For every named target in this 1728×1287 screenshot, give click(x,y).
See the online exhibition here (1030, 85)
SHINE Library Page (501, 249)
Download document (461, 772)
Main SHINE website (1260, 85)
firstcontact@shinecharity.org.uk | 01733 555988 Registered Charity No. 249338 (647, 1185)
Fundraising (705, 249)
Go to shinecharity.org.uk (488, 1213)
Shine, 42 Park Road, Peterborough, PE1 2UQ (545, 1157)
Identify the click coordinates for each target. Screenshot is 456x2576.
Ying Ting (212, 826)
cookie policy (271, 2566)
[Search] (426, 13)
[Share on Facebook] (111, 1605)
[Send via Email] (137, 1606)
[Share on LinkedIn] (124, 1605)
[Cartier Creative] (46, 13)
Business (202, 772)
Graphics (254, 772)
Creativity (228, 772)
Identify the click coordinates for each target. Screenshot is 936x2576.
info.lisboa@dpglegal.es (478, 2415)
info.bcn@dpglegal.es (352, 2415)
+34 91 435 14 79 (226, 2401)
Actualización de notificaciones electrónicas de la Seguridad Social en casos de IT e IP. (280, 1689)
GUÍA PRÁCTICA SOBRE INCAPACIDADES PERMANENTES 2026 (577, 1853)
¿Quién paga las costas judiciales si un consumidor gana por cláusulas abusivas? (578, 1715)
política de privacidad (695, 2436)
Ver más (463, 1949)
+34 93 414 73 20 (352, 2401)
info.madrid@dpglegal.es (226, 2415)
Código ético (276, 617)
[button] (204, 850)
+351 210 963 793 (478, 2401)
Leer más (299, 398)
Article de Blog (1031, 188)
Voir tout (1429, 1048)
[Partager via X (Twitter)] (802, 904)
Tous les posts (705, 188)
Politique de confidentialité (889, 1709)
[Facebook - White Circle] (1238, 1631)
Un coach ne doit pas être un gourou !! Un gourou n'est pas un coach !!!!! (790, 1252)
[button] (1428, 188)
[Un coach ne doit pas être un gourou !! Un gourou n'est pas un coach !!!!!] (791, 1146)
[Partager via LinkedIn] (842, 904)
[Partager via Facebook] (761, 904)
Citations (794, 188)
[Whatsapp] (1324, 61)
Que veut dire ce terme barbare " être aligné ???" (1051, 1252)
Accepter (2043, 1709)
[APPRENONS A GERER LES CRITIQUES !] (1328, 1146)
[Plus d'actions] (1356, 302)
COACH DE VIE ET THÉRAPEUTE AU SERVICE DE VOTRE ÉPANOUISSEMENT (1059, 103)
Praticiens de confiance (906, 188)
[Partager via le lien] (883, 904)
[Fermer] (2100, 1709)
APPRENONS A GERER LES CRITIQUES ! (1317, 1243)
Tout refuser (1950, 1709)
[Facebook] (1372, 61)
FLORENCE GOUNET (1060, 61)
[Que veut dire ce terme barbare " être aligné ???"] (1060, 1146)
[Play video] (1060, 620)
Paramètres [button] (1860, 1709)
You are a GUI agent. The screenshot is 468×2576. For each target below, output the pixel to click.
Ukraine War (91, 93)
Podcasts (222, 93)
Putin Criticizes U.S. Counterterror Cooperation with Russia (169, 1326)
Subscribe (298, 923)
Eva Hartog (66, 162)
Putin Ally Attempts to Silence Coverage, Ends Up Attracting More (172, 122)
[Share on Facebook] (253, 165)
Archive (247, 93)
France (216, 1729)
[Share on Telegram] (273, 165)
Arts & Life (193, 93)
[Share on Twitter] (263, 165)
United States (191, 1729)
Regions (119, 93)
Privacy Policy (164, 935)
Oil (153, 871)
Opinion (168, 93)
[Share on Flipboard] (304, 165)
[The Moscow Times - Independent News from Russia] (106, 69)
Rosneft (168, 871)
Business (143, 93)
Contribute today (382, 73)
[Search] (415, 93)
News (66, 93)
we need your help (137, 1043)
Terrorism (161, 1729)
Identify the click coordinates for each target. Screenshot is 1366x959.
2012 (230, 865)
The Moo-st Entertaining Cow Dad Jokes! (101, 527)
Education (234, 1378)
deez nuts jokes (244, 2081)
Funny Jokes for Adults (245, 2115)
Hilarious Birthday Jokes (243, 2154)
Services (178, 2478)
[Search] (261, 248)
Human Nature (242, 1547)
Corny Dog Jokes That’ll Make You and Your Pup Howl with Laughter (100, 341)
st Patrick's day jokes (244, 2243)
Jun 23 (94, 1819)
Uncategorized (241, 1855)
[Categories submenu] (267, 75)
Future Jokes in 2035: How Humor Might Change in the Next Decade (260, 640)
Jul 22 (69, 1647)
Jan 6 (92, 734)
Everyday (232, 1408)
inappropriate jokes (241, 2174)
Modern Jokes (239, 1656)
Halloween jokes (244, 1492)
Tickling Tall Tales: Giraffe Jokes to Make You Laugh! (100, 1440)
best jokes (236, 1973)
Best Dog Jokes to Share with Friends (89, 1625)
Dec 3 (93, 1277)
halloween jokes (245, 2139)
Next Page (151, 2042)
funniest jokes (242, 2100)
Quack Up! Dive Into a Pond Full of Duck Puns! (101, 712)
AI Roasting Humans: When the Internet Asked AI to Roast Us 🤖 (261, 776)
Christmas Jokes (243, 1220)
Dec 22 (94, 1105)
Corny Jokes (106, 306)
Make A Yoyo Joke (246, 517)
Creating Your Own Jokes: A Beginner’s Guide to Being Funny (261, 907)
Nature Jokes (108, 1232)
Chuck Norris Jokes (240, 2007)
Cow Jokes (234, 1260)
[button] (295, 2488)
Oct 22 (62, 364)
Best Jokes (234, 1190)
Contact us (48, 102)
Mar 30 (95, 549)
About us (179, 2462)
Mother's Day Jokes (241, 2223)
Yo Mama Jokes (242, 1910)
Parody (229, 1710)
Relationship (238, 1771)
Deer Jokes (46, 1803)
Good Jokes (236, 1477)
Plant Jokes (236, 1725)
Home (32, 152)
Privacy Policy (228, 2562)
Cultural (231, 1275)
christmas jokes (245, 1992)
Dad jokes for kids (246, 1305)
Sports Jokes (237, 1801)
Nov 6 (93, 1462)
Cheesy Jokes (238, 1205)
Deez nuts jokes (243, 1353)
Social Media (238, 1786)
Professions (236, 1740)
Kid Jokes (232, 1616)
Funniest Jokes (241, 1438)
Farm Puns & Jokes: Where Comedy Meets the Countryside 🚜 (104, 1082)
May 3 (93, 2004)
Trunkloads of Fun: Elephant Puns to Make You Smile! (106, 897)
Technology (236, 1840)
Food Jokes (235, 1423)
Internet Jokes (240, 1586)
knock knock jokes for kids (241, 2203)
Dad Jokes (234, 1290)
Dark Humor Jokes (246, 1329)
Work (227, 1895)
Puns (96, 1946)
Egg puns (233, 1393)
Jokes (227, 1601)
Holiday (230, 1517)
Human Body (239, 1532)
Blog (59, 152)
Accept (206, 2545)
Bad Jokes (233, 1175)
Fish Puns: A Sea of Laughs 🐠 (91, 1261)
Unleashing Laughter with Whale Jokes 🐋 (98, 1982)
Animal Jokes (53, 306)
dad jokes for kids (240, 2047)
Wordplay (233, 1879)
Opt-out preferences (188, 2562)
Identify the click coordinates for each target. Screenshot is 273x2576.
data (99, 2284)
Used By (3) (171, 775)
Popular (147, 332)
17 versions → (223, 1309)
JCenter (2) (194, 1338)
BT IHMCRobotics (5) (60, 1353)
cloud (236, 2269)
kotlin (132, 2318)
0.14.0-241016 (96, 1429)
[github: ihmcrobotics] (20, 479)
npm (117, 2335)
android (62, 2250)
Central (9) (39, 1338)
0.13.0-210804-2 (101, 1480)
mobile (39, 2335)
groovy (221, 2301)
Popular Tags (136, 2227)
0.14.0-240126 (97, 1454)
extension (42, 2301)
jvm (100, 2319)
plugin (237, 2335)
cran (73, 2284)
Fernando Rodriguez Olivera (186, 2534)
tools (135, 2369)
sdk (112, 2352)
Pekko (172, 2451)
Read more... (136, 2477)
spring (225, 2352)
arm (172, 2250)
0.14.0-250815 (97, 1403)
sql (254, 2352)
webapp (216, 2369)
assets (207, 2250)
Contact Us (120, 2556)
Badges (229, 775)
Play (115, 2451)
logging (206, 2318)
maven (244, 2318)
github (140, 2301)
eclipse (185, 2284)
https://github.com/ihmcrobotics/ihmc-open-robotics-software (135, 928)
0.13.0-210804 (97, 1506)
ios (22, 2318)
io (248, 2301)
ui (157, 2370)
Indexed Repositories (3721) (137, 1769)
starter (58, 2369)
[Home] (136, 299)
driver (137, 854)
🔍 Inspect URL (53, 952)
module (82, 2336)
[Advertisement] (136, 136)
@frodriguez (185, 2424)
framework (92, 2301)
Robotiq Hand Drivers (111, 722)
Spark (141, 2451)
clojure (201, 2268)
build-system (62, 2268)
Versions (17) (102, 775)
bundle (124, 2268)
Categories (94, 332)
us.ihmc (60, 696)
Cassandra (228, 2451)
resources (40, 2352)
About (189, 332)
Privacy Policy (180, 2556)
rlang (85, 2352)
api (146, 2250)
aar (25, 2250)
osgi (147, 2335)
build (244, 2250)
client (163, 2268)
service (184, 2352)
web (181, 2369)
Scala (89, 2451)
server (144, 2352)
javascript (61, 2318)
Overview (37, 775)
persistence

----

EXERCISE BRIEF
Repeat only the lines above, from the first line of the entries through the line that contains "Screenshot is 456x2576.", including both ends.

EXERCISE OUTPUT
For every named target in this 1728×1287 screenshot, give click(x,y).
See the online exhibition here (1030, 85)
SHINE Library Page (501, 249)
Download document (461, 772)
Main SHINE website (1260, 85)
firstcontact@shinecharity.org.uk | 01733 555988 Registered Charity No. 249338 (647, 1185)
Fundraising (705, 249)
Go to shinecharity.org.uk (488, 1213)
Shine, 42 Park Road, Peterborough, PE1 2UQ (545, 1157)
Identify the click coordinates for each target. Screenshot is 456x2576.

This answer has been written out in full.